O papa Francisco, em diversas ocasiões, fez críticas ao clericalismo como um dos males da
Igreja. Cito só a última - feita em tom coloquial - que é muito contundente e nos faz refletir
seriamente sobre o assunto.

“O clericalismo é um dos males, é um dos males da Igreja. Mas é um mal ‘cúmplice’, porque
aos sacerdotes agrada a tentação de clericalizar os leigos, mas tantos leigos, de joelhos, pedem
para ser clericalizados, pois é mais cômodo, é mais cômodo!. E isto é um pecado num duplo
sentido! Devemos vencer esta tentação. O leigo deve ser leigo, batizado, tem a força que vem
do seu Batismo. Servidor, mas com a sua vocação laical, e isto não se vende, não se negocia,
não se é cúmplice com o outro...Não! Eu sou assim! Porque está na identidade!, alí. Tantas
vezes escutei isto, na minha terra: ‘Eu na minha paróquia, sabe? Tenho um leigo bravíssimo,
este homem sabe organizar... Eminência, porque não o tornamos diácono?’. É a proposta do
padre, imediata: clericalizar. Este leigo façamo-o... E por que? Por que é mais importante o
diácono, o padre, do que o leigo? Não! É este o erro! É um bom leigo? Que continue assim e
cresça assim. Porque está na sua identidade de pertença cristã, alí. Para mim, o clericalismo
impede o crescimento do leigo.

Mas tenham presente aquilo que eu disse: é uma tentação cúmplice a duas mãos. Pois não
existiria o clericalismo se não existissem leigos que querem ser clericalizados. Está claro isto?”
(Ib.).

As CEBs - na enorme diversidade de suas expressões, que é uma riqueza - são a base da Igreja
e a base da Igreja são os pobres.
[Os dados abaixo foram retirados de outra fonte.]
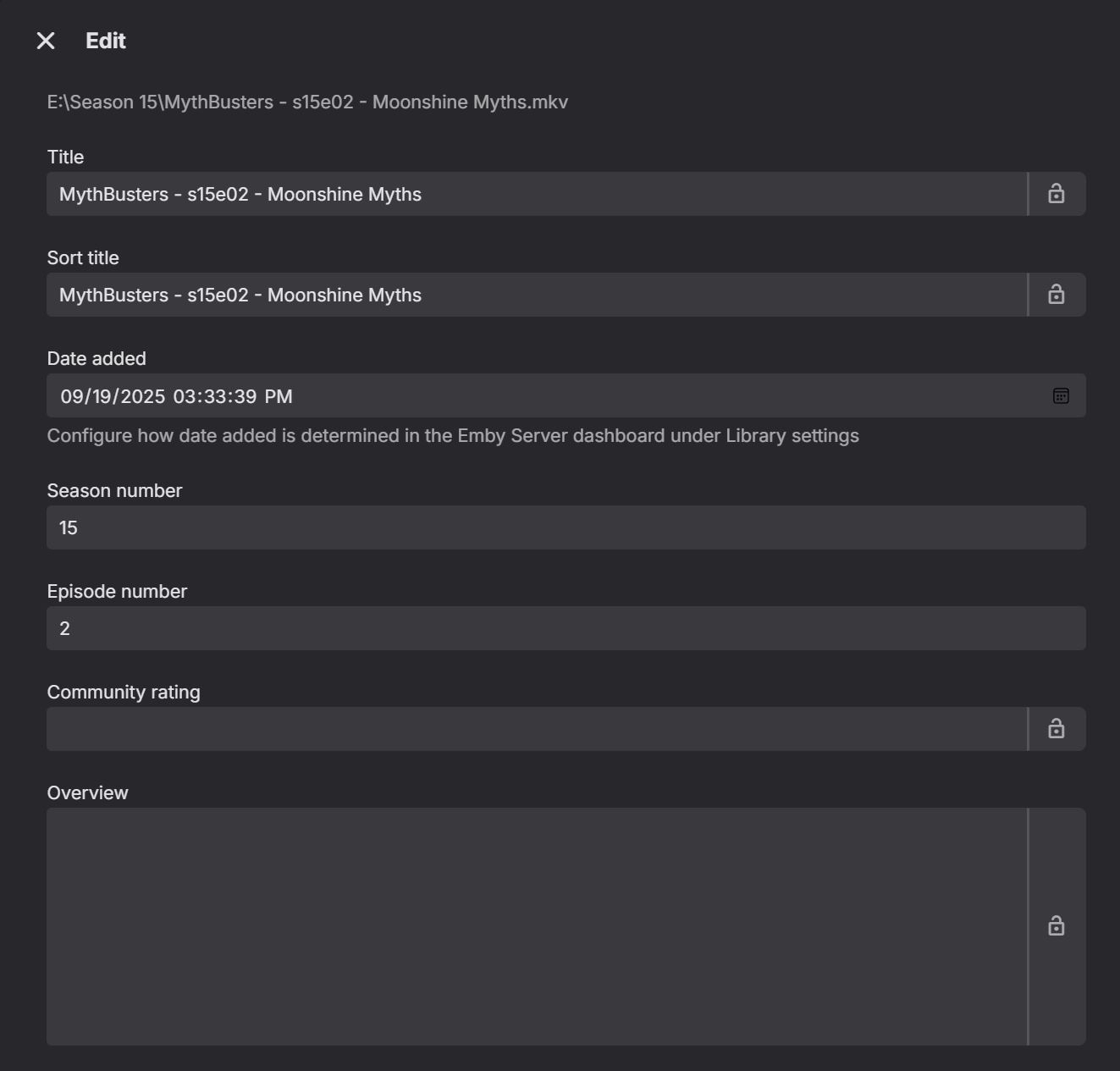
Task: Click the blank area of the Date added field
Action: coord(660,396)
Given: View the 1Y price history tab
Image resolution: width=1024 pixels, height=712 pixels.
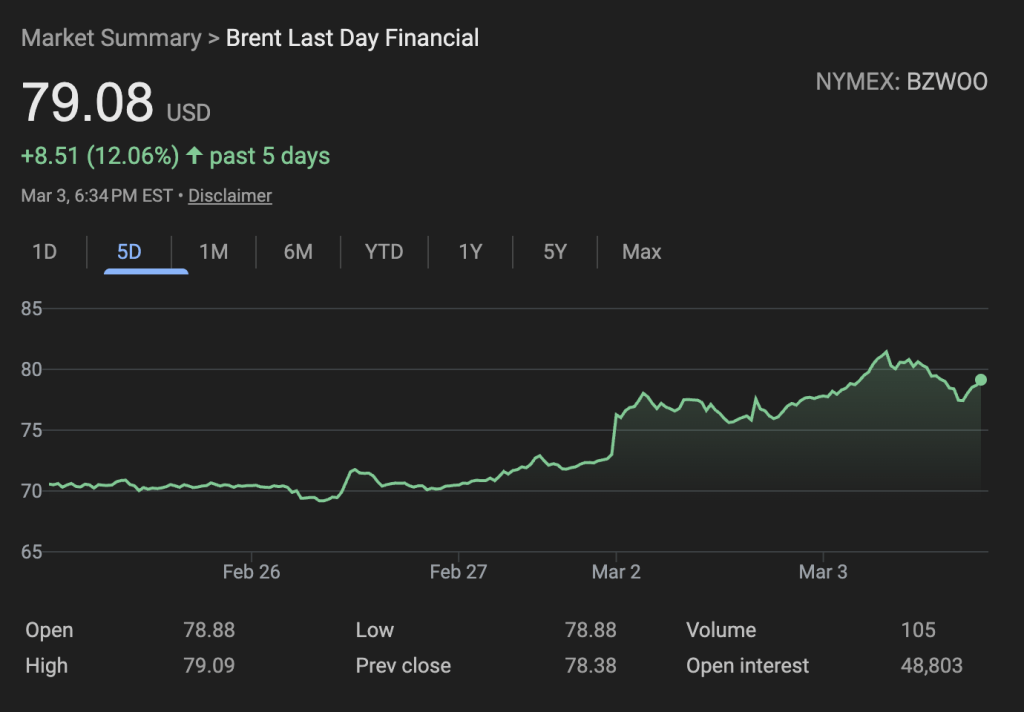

Por isso, nos Intreclesiais das CEBs e outros Encontros, fala-
se que as CEBs são “um jeito novo e antigo de ser Igreja”, “um jeito de toda a Igreja ser”, “um
jeito normal de ser Igreja”. Por serem uma Igreja inserida, encarnada, pode-se dizer que as
CEBs - com seus diferentes dons, carismas e ministérios - são “o jeito evangélico de ser
Igreja”, são “o jeito de ser Igreja que Jesus quer”.

A Boa Notícia do Reino de Deus, que a Igreja - cumprindo sua missão - anuncia ao
mundo, é dirigida a todos e a todas, mas a partir dos pobres (a partir da “manjedora”). È o
caminho de Jesus de Nazaré!. Por isso, parafraseando João XXIII e Francisco, posso dizer:
“Como gostaria de uma Igreja Pobre, para os Pobres, com os Pobres e dos Pobres!”.

Peço as luzes do Espírito Santo para a 52ª Assembleia Geral da CNBB.